Die Gallier sind zurück im Kino! "Asterix und das Geheimnis des Zaubertranks" respektiert das Dagewesene, weiß aber auch mit neuen Elementen zu überzeugen.

 

„Die drei Jahre bei Pixar waren toll, ich habe viel gelernt. Aber immer nur die Figuren mit den gleichen Handgriffen bewegen, reichte auf Dauer nicht. Ich wollte wieder kreativ sein“. So verließ Louis Clichy cool das weltberühmte US-Studio, drehte nach der Rückkehr Werbeclips und kleine persönliche Filme, inszenierte mit Alexandre Astier 2014 dann „Asterix im Land der Götter“, den ersten komplett am Computer entstandenen Film über die Gallier. In Deutschland mit über 500 000 Besuchern, im Heimatland Frankreich über drei Millionen.

Die 1959 von Autor René Goscinny und Zeichner Albert Uderzo geschaffenen Figuren haben in bisher 37 Alben in 110 Sprachen und Dialekten und 14 Filmen (Real-, Zeichentrick- und Animationsfilmen) nichts von Charme und Chuzpe verloren. Das Regie-Duo erstarrt dennoch nicht in Ehrfurcht vor dem Monument, respektiert die Humorbasis und die Figur-Konstellation, nimmt sich aber die Freiheit, etwas zu modernisieren – auch wenn’s etwas klamaukig wird.

In der neuesten Ausgabe stützen sie sich nicht mehr auf die Vorlage von Uderzo und Goscinny, sondern erzählen eine neue Geschichte. Und in der gibt es für die fidelen Dorfbewohner, die sich immer gerne prügeln, ein Problem: Das Problem ist Druide Miraculix mit seinem morschen Knochen. Auch Gallier kommen in die Jahre. Als er beim Kräutersammeln vom Baum fällt, will er in Rente, geht gemeinsam mit Asterix, Obelix und der kleinen cleveren Vitrine auf Suche nach einem Nachfolger.

Asterxi wirkt modern und zeitgemäß

Die gestaltet sich schwierig. Nicht nur wegen der Unfähigkeit des potenziellen Nachwuchses, sondern weil im Hintergrund Dämonix Intrigen spinnt, um ans Rezept zu kommen. Die mit Waffen rasselnden Römer sind natürlich – wie immer – schlichen Geistes, auch wenn sie kurz Oberwasser bekommen, weil den Galliern der Zaubertrank zu Neige geht und sie das Dorf im Handstreich erobern wollen. Aber ganz zeitgemäß, machen ihnen die Frauen einen Strich durch die Rechnung.

Mit Seitenhieben auf den Handy- und Technologiewahn wird nicht gespart, die Lehrlinge für den Zauberjob heißen Selfix oder Technofix und sehen trotz Jugend bei ihrer Bewerbungspräsentation ziemlich alt aus.
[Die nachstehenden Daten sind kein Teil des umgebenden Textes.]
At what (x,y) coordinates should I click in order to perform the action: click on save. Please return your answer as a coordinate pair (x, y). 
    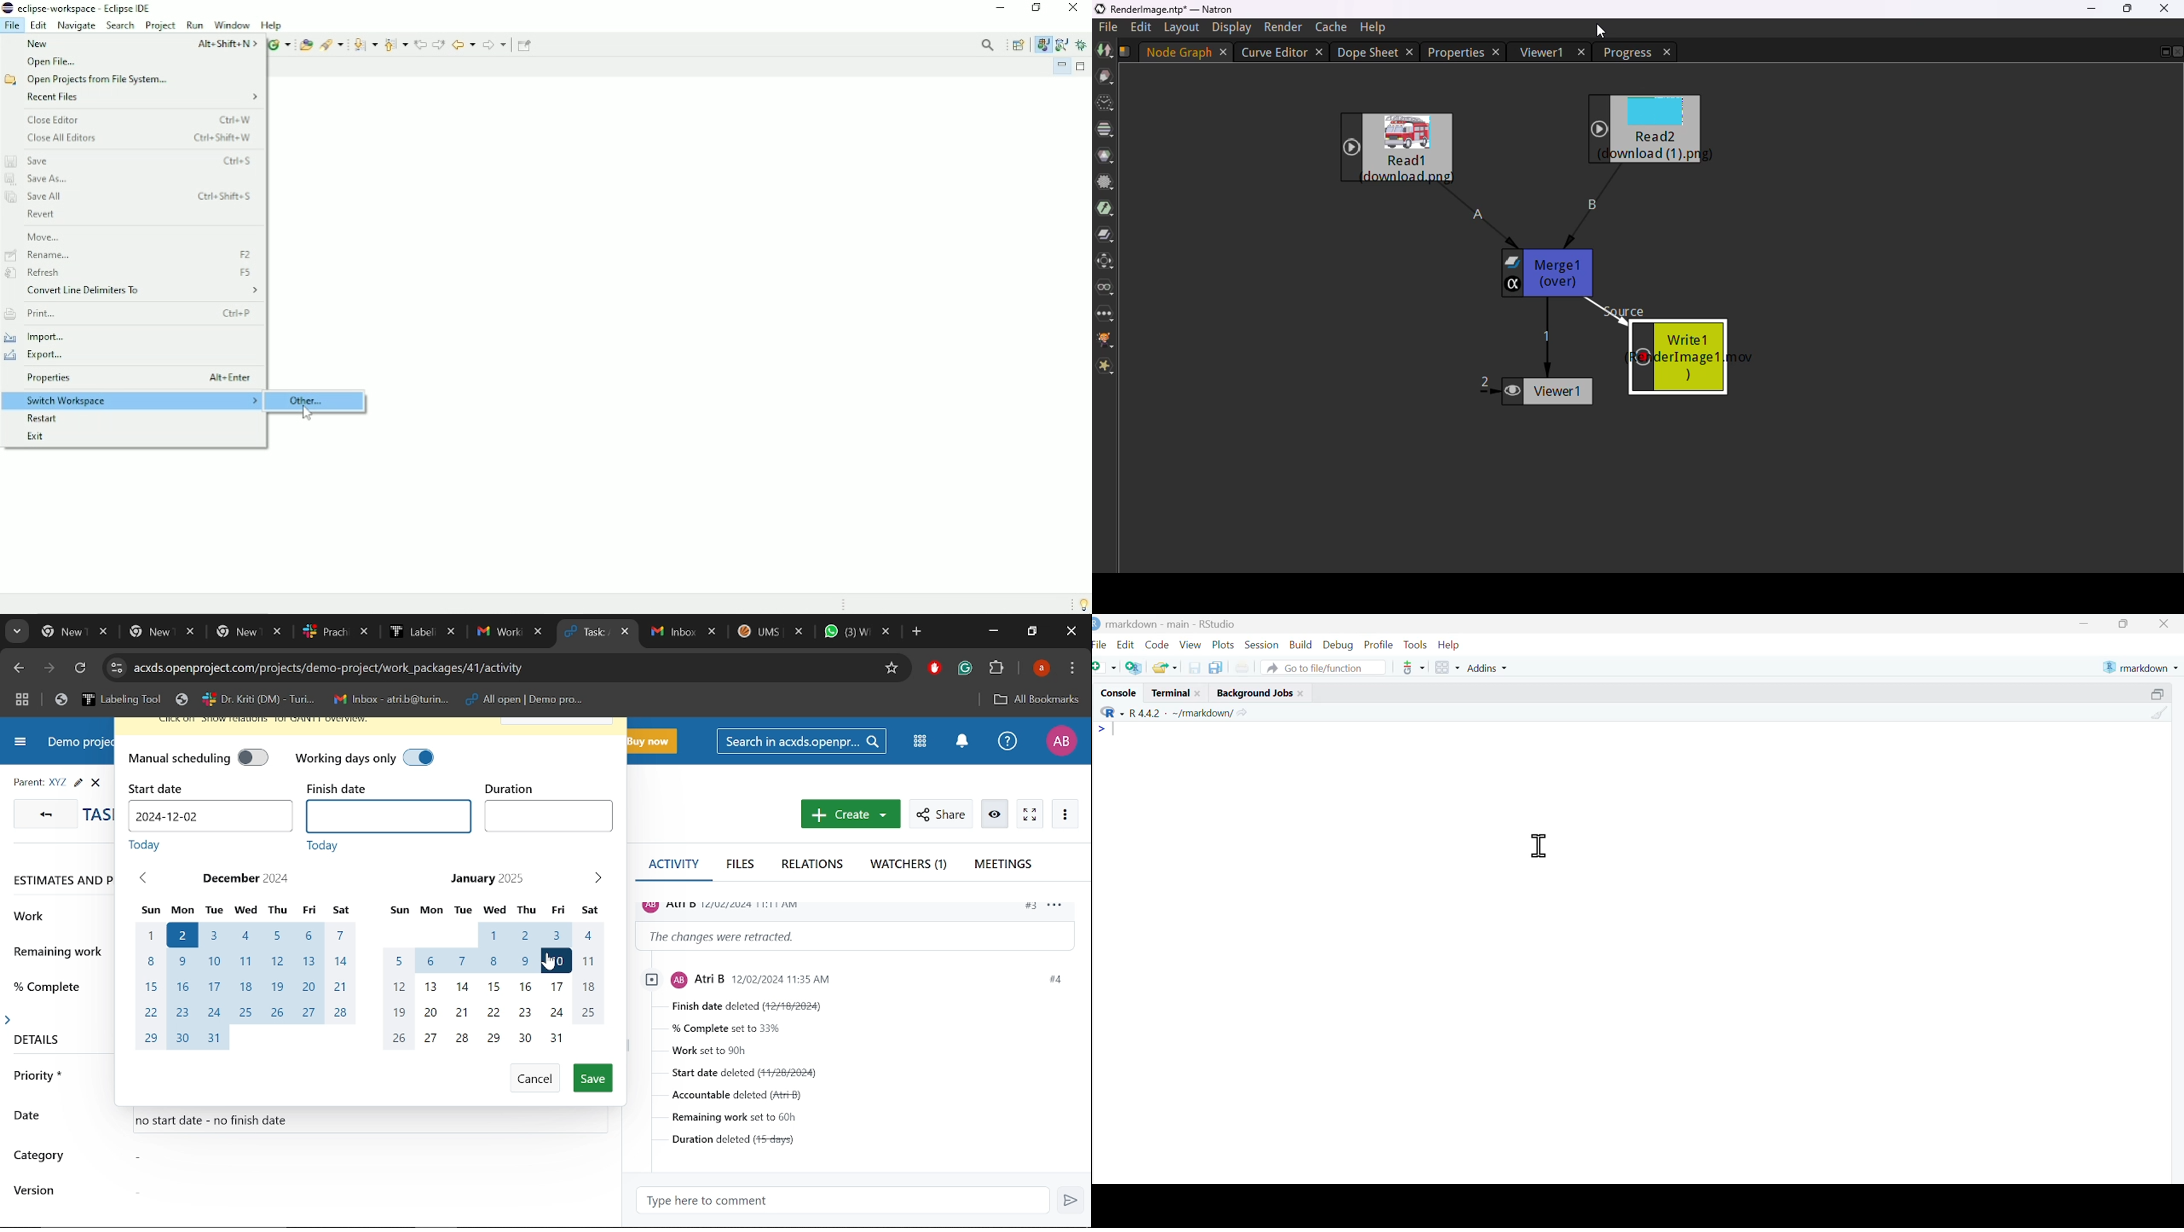
    Looking at the image, I should click on (1195, 667).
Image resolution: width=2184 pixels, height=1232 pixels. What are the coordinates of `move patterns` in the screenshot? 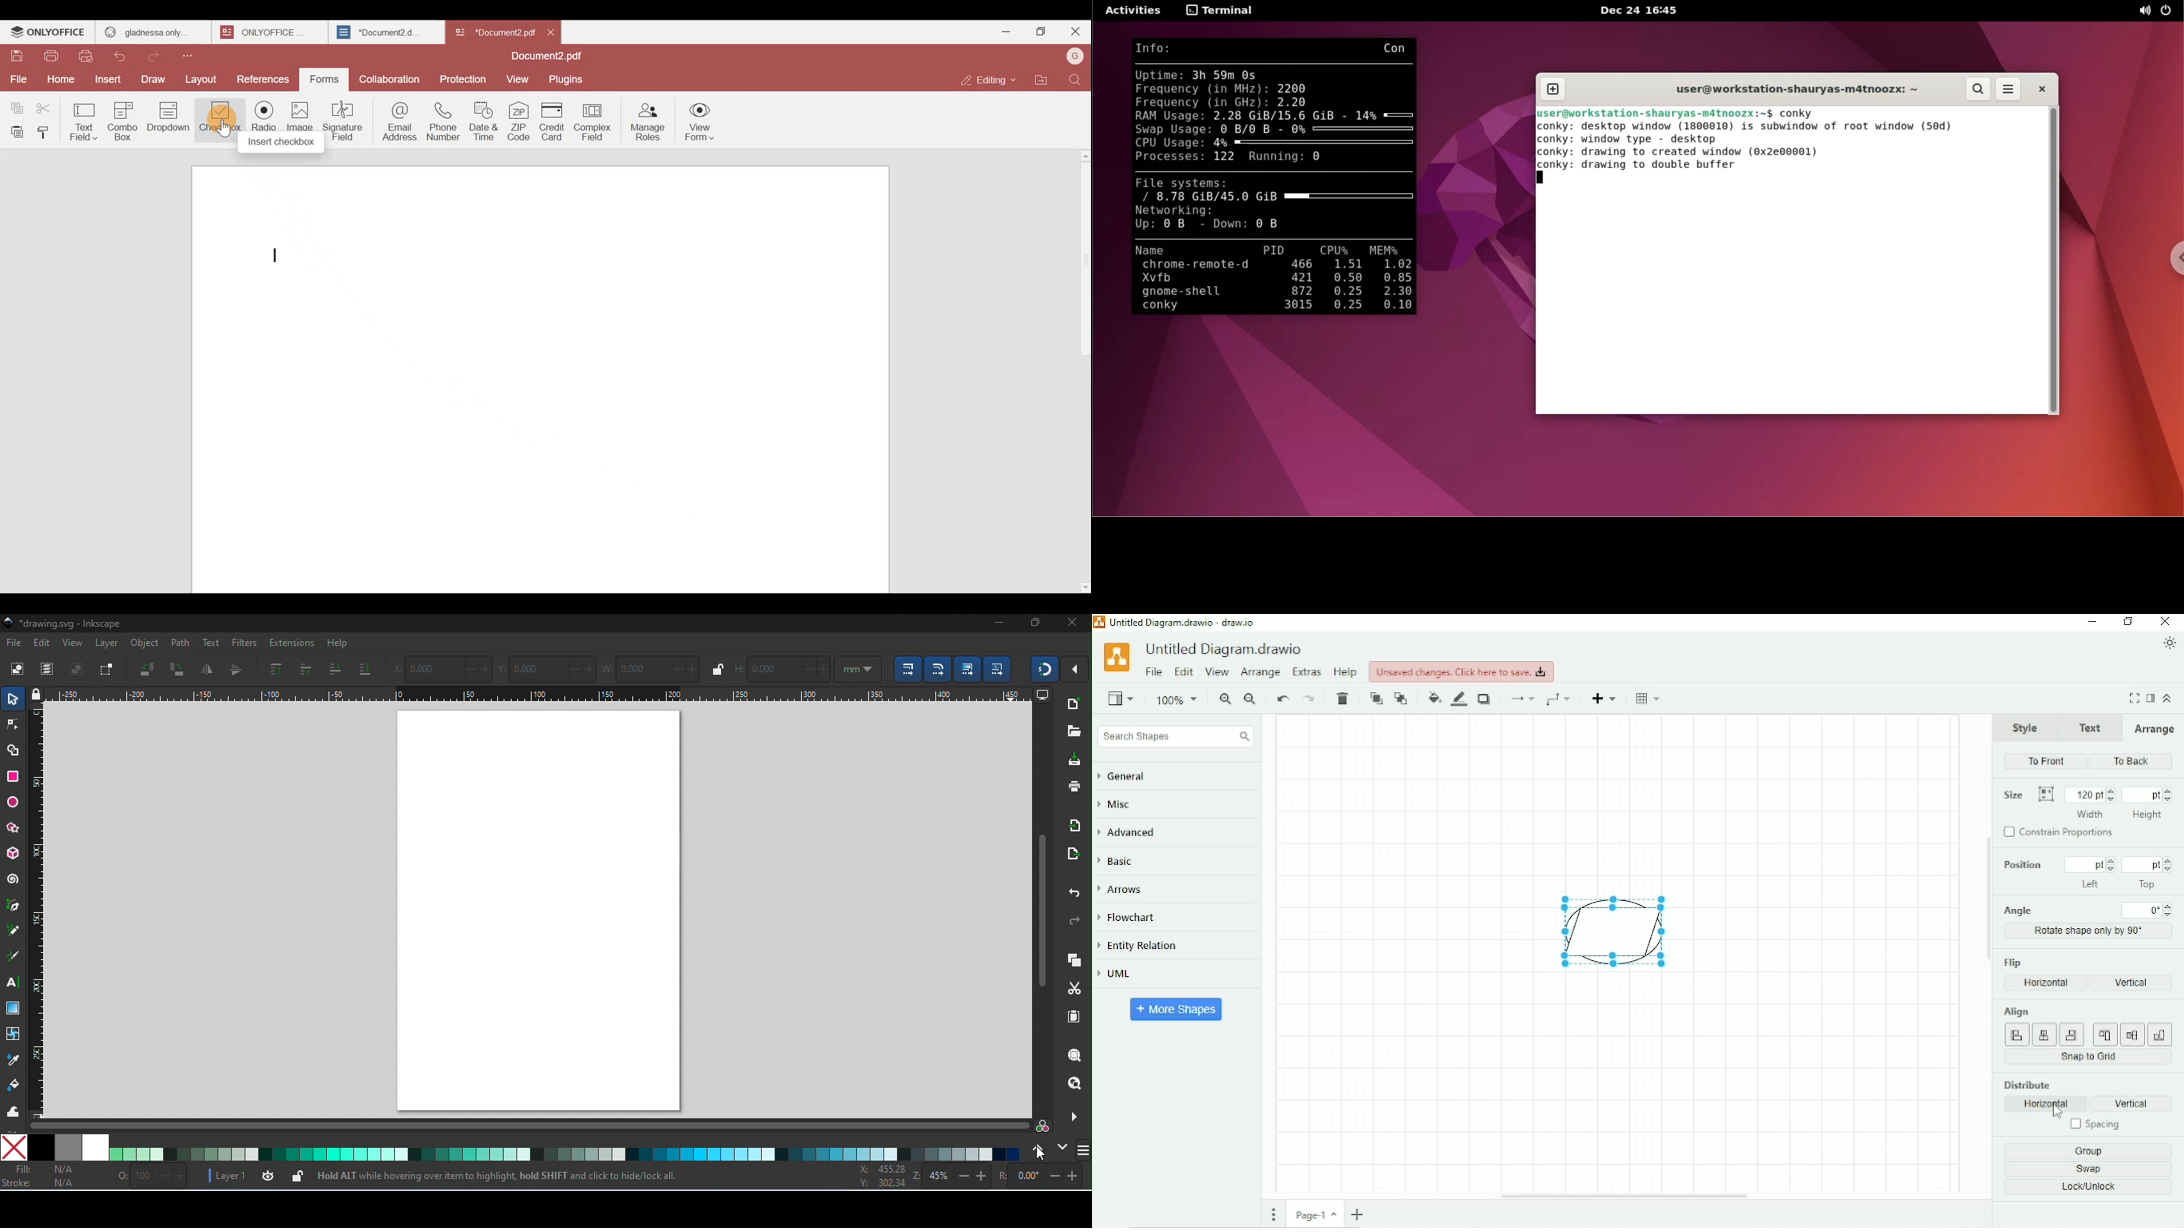 It's located at (998, 669).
An der Computeranimation gibt es nichts zu mäkeln, die Kombination von ausgefeilter Technik und französischem Witz funktioniert. Vielleicht auch, weil Clichy in der Vorbereitung immer noch auf die Zeichenkunst setzte, mit Modellen arbeitete. Mit Action hält das Abenteuer bei Laune, die neu eingeführte Figur der Vitrine könnte jüngere Zuschauer, vor allem Mädchen anlocken und vielleicht Miraculix beerben. Ein weiblicher Druide? Das wäre doch mal was. Warten wir die Fortsetzung ab.


Kino: Cinemaxx, Solln, Mathäser, Royal.